— BEGIN —
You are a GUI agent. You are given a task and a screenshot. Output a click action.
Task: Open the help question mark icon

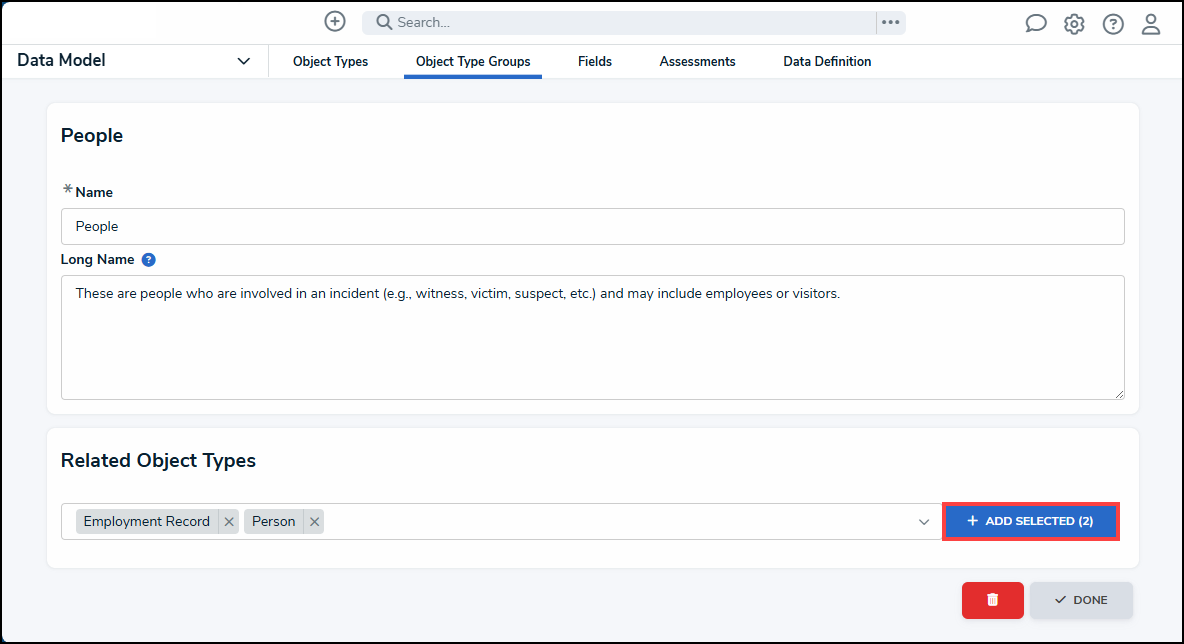pyautogui.click(x=1113, y=24)
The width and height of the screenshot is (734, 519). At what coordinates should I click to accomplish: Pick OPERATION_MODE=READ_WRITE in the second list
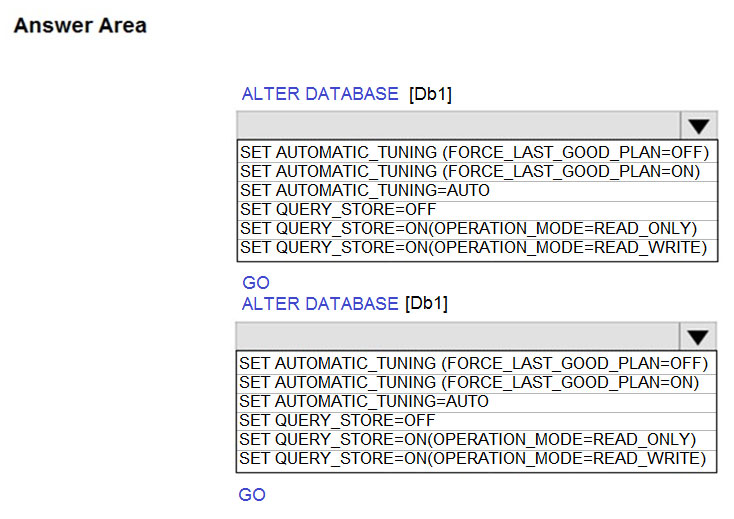(473, 458)
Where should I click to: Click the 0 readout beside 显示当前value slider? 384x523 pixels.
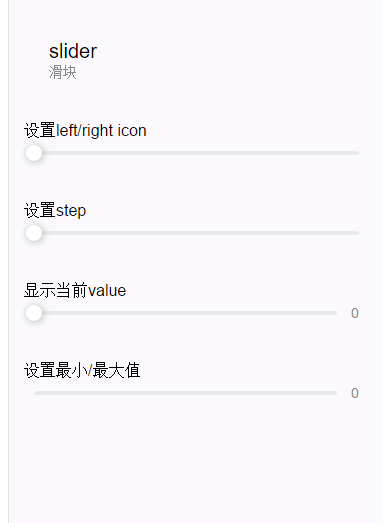point(355,313)
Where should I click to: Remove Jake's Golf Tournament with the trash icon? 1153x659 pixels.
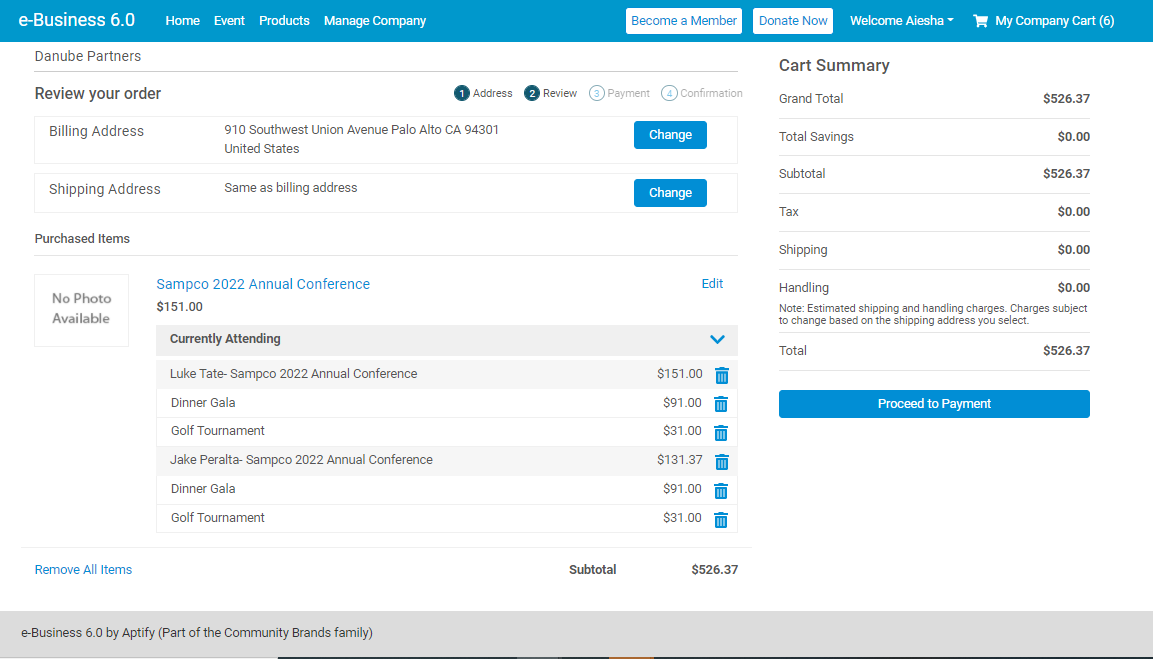click(x=721, y=519)
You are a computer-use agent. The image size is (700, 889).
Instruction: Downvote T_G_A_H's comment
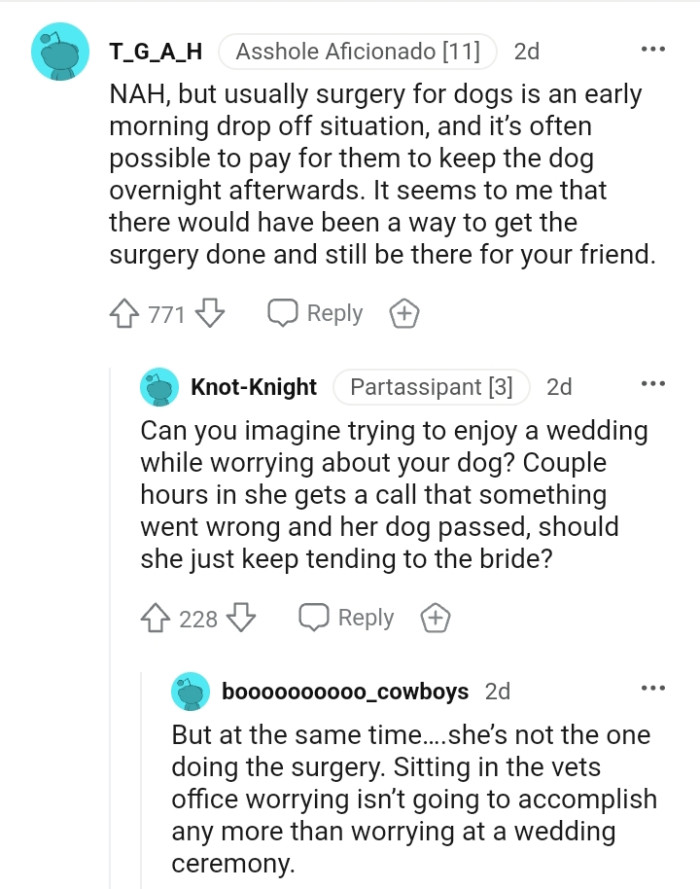[x=181, y=312]
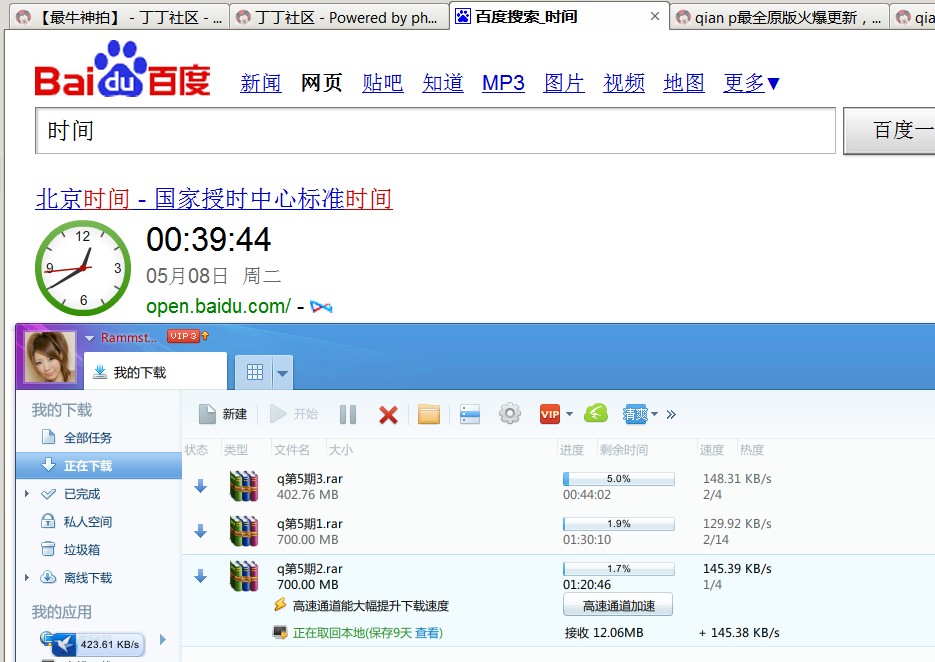Click the New task (新建) button
This screenshot has height=662, width=935.
click(223, 414)
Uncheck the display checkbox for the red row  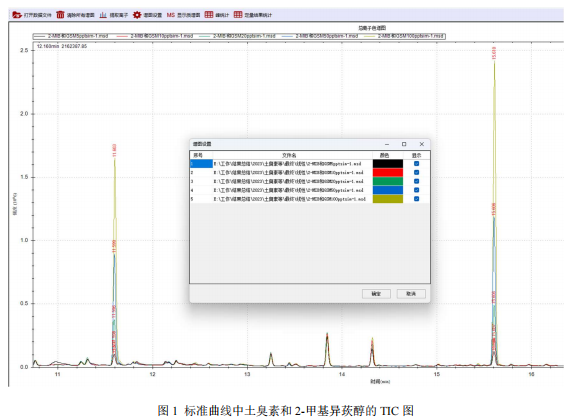(417, 172)
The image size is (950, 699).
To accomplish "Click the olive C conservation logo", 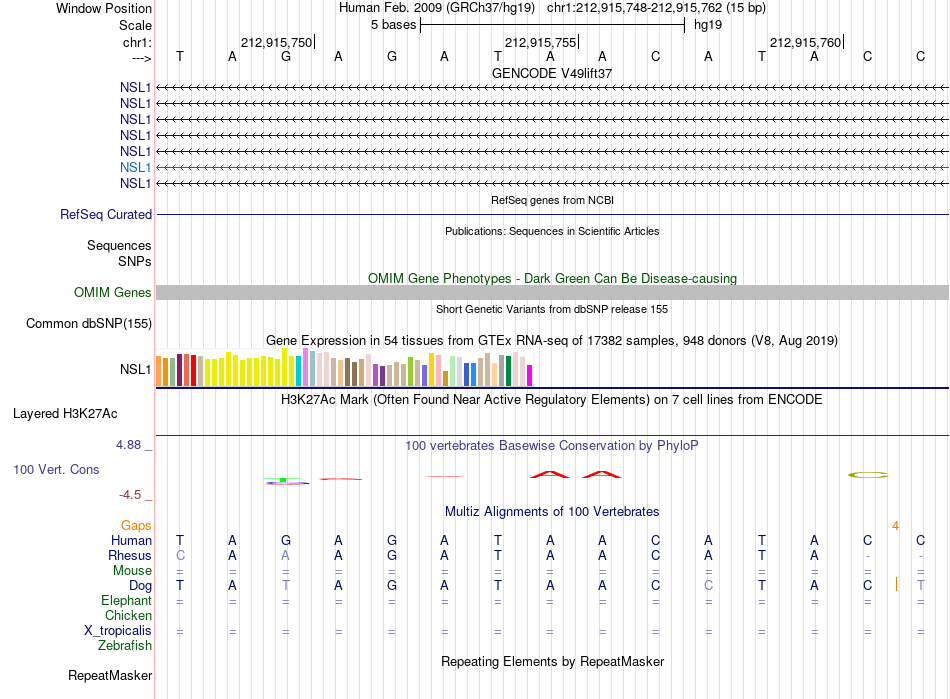I will tap(868, 475).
— END —
■ PROBLEM DETAILS:
Revise the entries from the start of the entries through the line containing "pyautogui.click(x=1113, y=24)", changing "Output a click action" to "Return a click action" and leaving everything else as it is. Leave the pictures out of your answer.

■ CORRECT OUTPUT:
You are a GUI agent. You are given a task and a screenshot. Return a click action.
Task: Open the help question mark icon

pyautogui.click(x=1113, y=24)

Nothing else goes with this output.